Thirty-five years ago a generation of school leavers – your parents – looked at a future equally thrilling and bleak. Coming of age in the shadow of nuclear holocaust and terrorism, this generation had to make do with double-digit inflation and unemployment.

And yet it also sparked a sexual revolution, embraced communism and anti-conformism. In the 1970s, this generation also took to the streets, yelling anti-government slogans, opposing school reforms considered backward and elitist. It demanded free access to university in a continent equally on the brink of political collapse. Then the iron curtain was raised, Germany accomplished its long-lasting dream of reunification, and Europe even overcame the energy crisis. In the mid-1980s European economies had started growing again and enjoyed what appeared to be a long period of stability. But all that turned out to be one gigantic illusion.

Almost everyone – politicians and bankers alike – abused what shy recovery there was, profited from deregulation and offshoring, outsourced jobs abroad while dismantling the remnants of the welfare state at home. In just one generation, income inequalities threw us back to the inter-war years, preparing the ground for a new great depression, only this time right on our doorstep.

What went wrong? Our endemic desire to be part of an elite, to be different, to be rich and powerful, to build empires. An end that justifies all means. Europeans are forever the offspring of Machiavelli, trapped in a historical rollercoaster that can bring us a monarchy-toppling French Revolution and then a few years later Napoleon Bonaparte as emperor. Forever prisoners of our own contradictions, we shun equality even as we hail democracy. We fail to evolve. And yet there is hope.

The new generation of teenagers is the first born inside the united Europe's multicultural melting pot, one no longer just populated by Europeans. Multiculturalism may well be our saviour, wresting us out from the straitjacket of our history, thrusting the old continent into an environment where other ethnicities, less cynical and more positive, will play a big role in its future.

Watching the student demonstrations in Parliament Square in London recently, I saw a new Britain and a new Europe.

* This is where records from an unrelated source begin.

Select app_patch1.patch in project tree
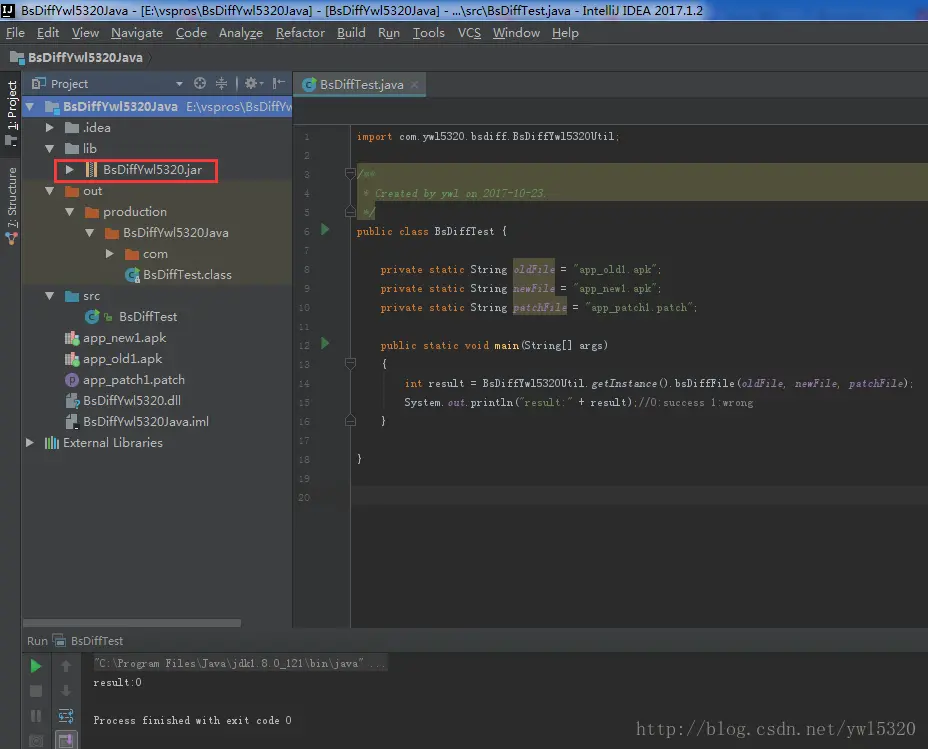The image size is (928, 749). [133, 380]
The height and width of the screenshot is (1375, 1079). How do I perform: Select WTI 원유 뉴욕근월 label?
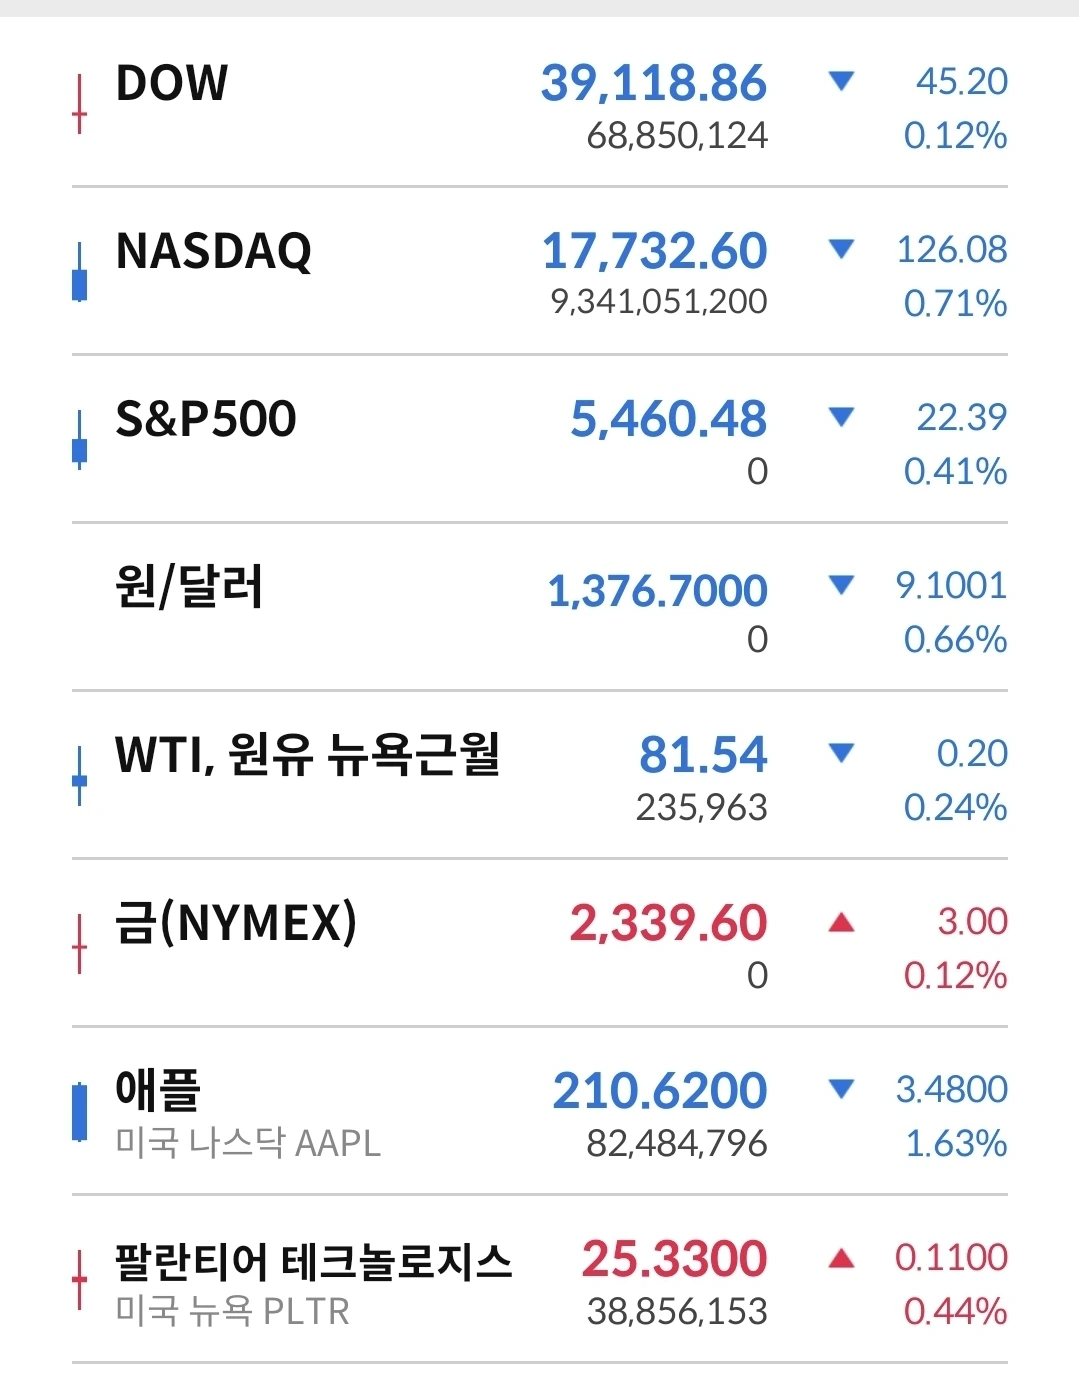point(307,754)
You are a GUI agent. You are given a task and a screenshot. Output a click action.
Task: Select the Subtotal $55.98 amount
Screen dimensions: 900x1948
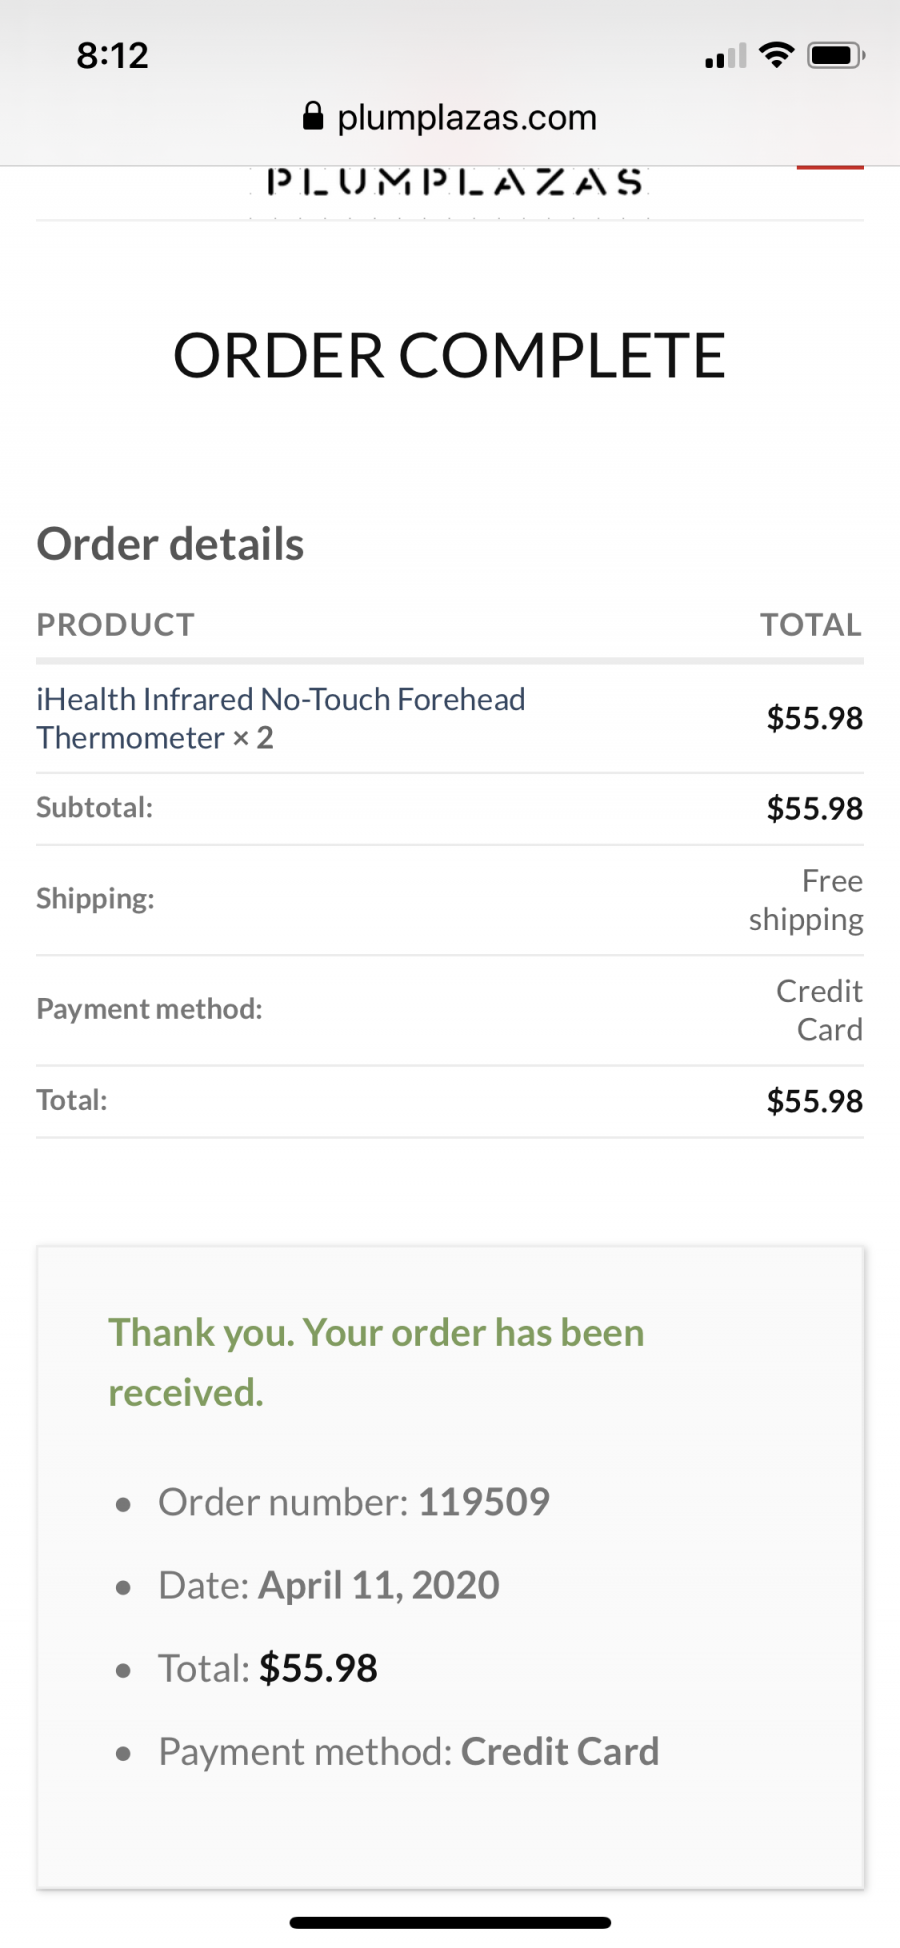pos(815,808)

Never before has this country seen this type of protest – perhaps only when Thatcher wanted to introduce the poll tax, but the motivation at that time was money, not equality. The new blood of the children of immigrants both drives transnational protest and cements solidarity among Europe's young. Teenagers equally wary of tomorrow and yet determined not to let history repeat itself want a different Europe. Their solidarity flies on the wings of the net, an international agora connecting to WikiLeaks, Porto Allegre, and all the other initiatives to transform our planet.

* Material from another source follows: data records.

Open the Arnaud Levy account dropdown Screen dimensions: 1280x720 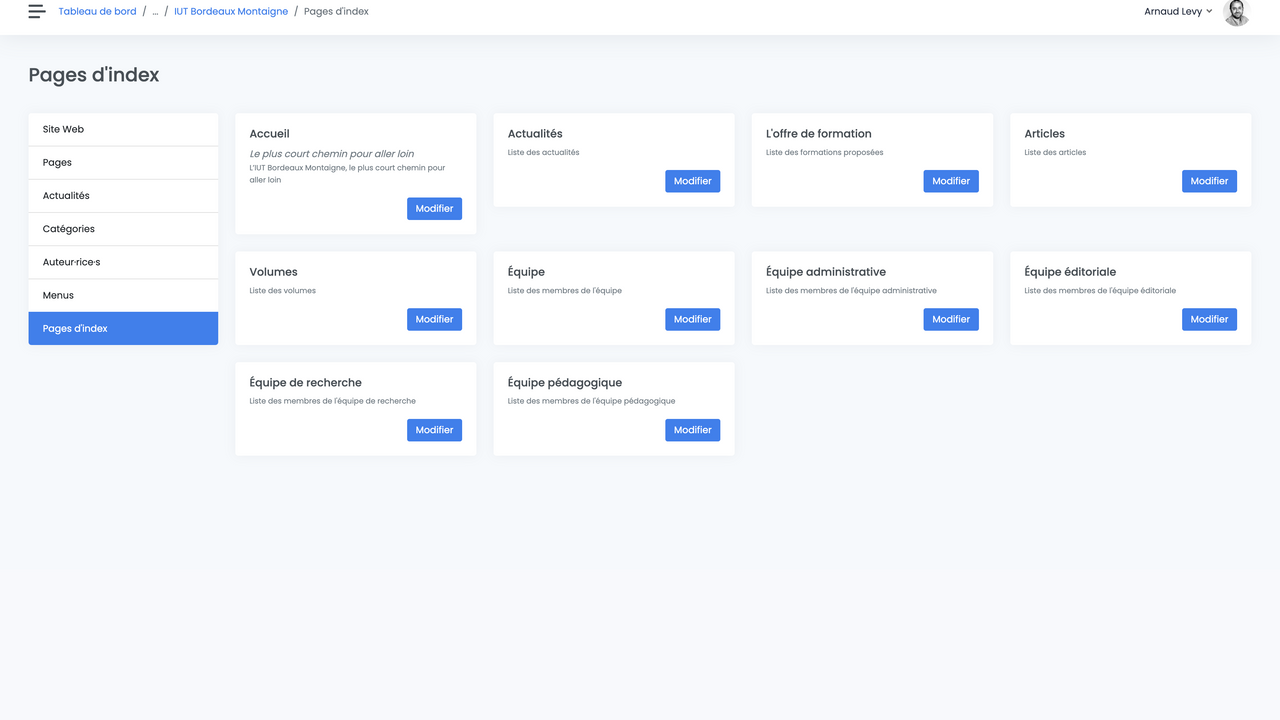pyautogui.click(x=1177, y=11)
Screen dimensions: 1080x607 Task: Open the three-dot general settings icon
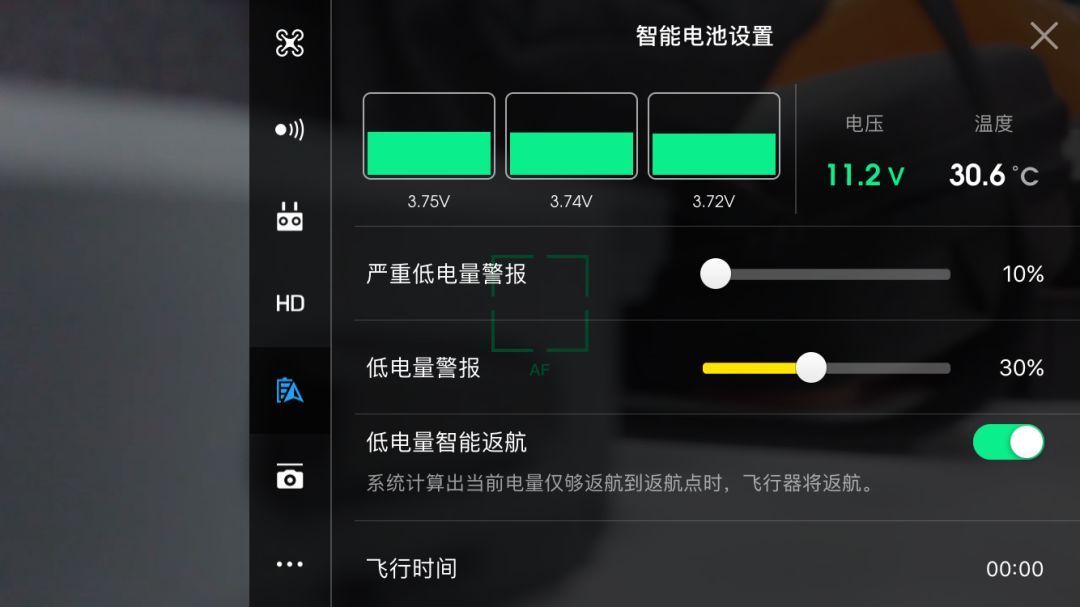tap(289, 564)
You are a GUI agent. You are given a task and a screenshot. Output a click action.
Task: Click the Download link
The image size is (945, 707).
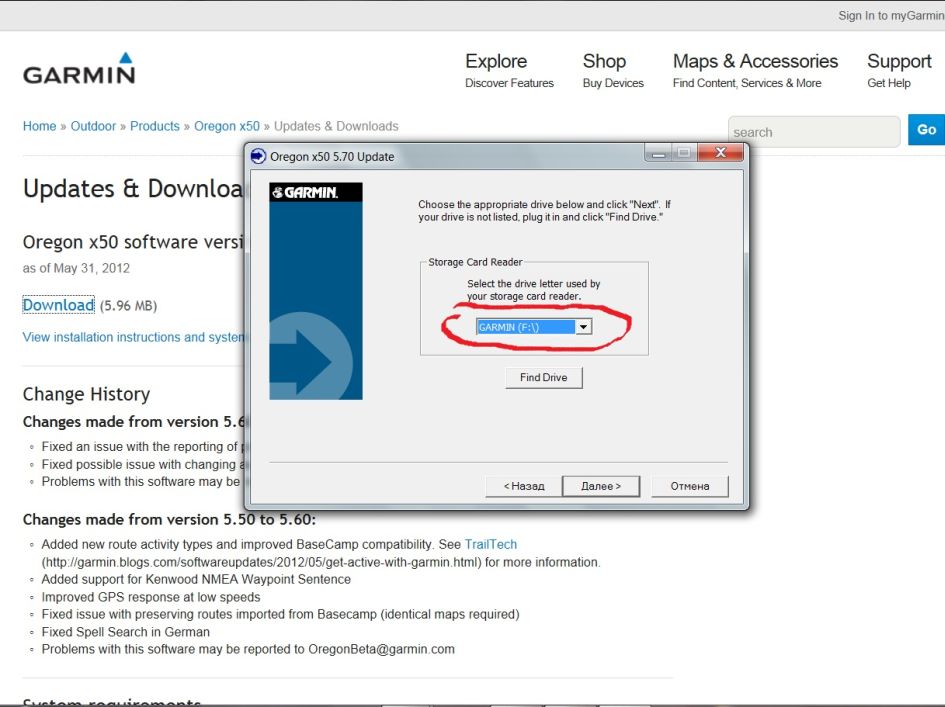59,305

I wish I were young again to walk that line with you, to share the experience of reshaping a continent. My generation had similar dreams but failed to achieve them. As we grew up we regrouped into old and new elites. And that is why corruption, inequality, criminality are rampant today, why a class of incompetents rules us and a celebrity press feeds us stories we do not want to read or listen to.

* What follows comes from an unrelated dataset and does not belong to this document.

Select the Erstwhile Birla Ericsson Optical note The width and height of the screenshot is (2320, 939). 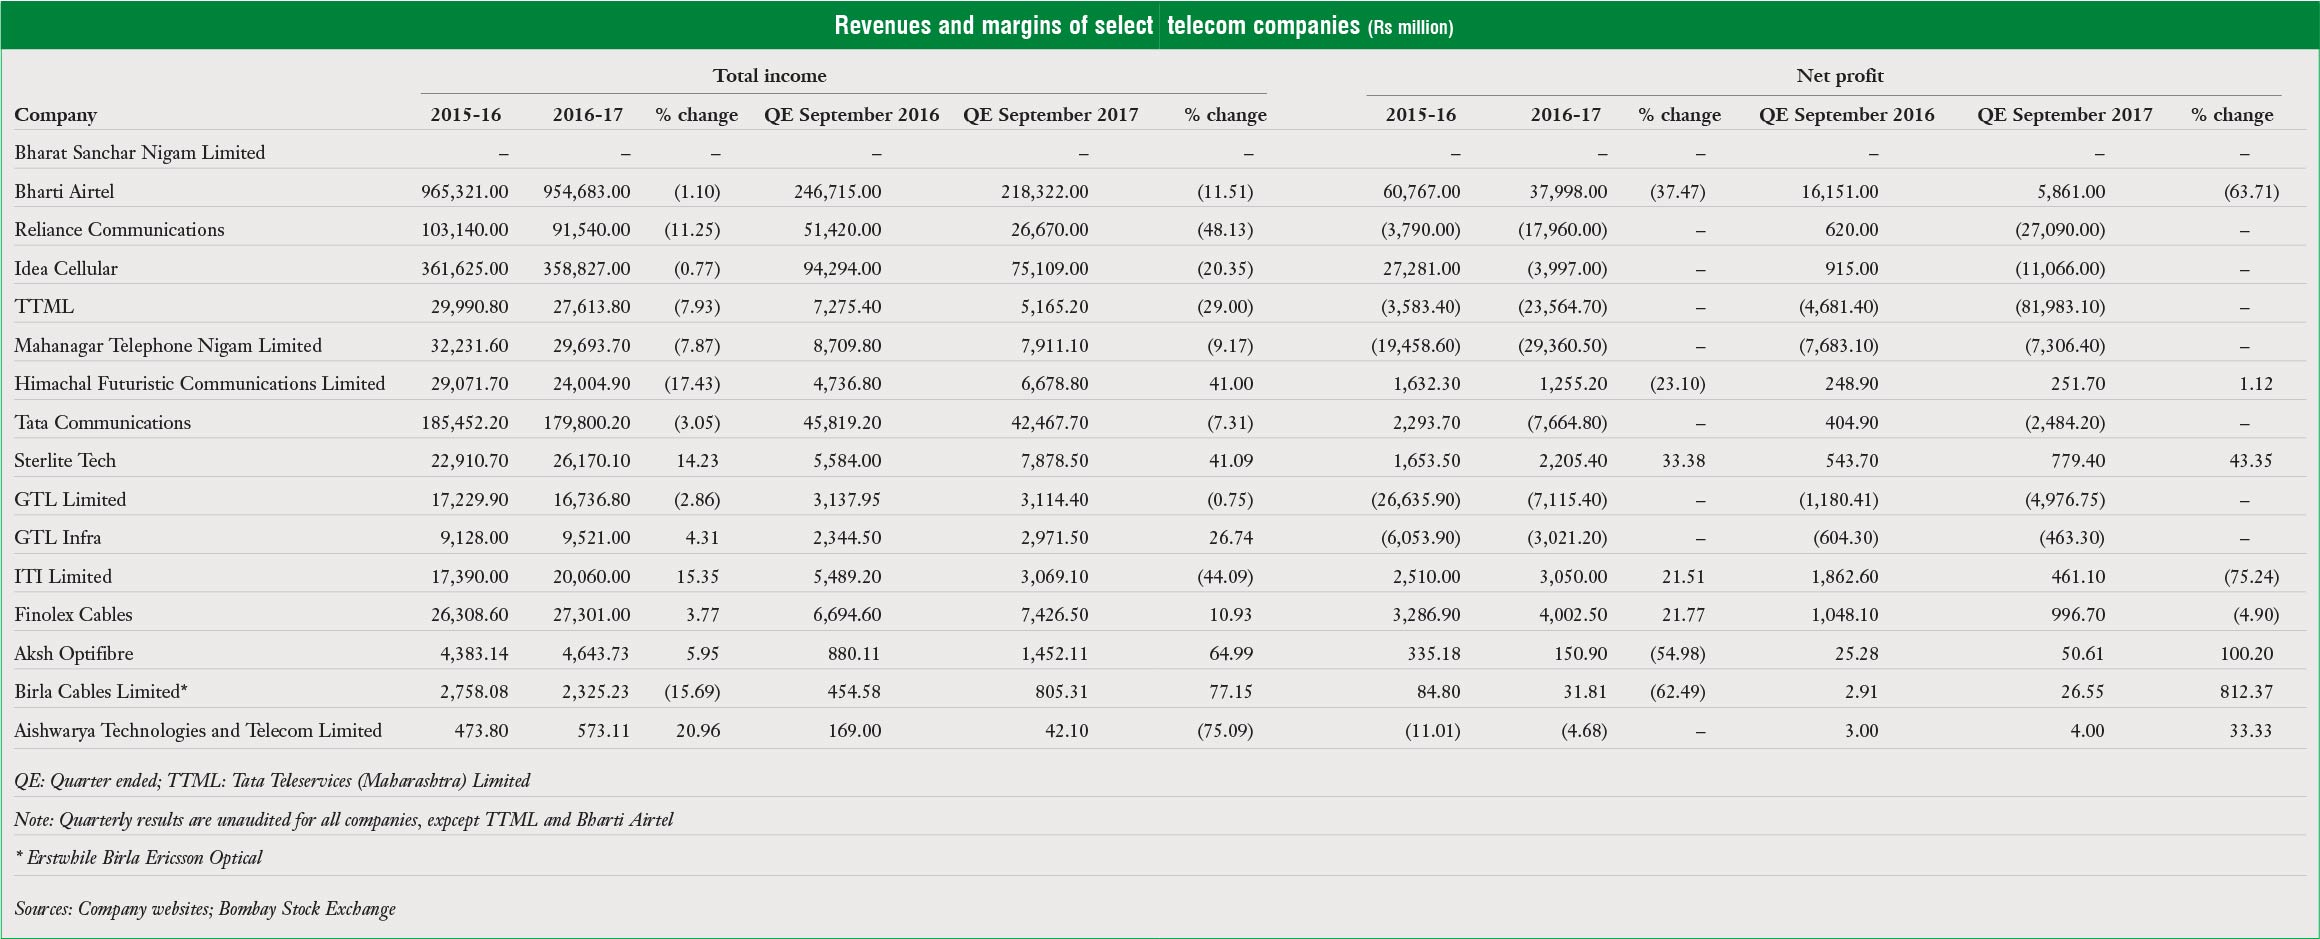(138, 857)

Will you succeed where we failed? I believe so. Because the socio-cultural paradigm of Europe has finally shifted, and those who rule us today do not represent such a shift. As your generation comes to power, then the political paradigm will inevitably alter. Europeans will no longer be explorers; they will not adventure across unknown seas to steal others' treasure, they will not scale the highest mountains to plant flags, nor will they look west or east to decide what to think and how to behave internationally. But they will be able to delve into the new multicultural spirit of a reinvigorated continent for new economic, social and political formulas. That is the Europe I dream of for you and the one I want to belong to.

Loretta Napoleoni is a London-based Italian economist. An expert in international money laundering and terrorist funding, she has advised various governments and the UN on the matter. She is the author of Modern Jihad: Tracing the Dollars behind the Terror Networks (Pluto Press) and Terror Inc. (Penguin).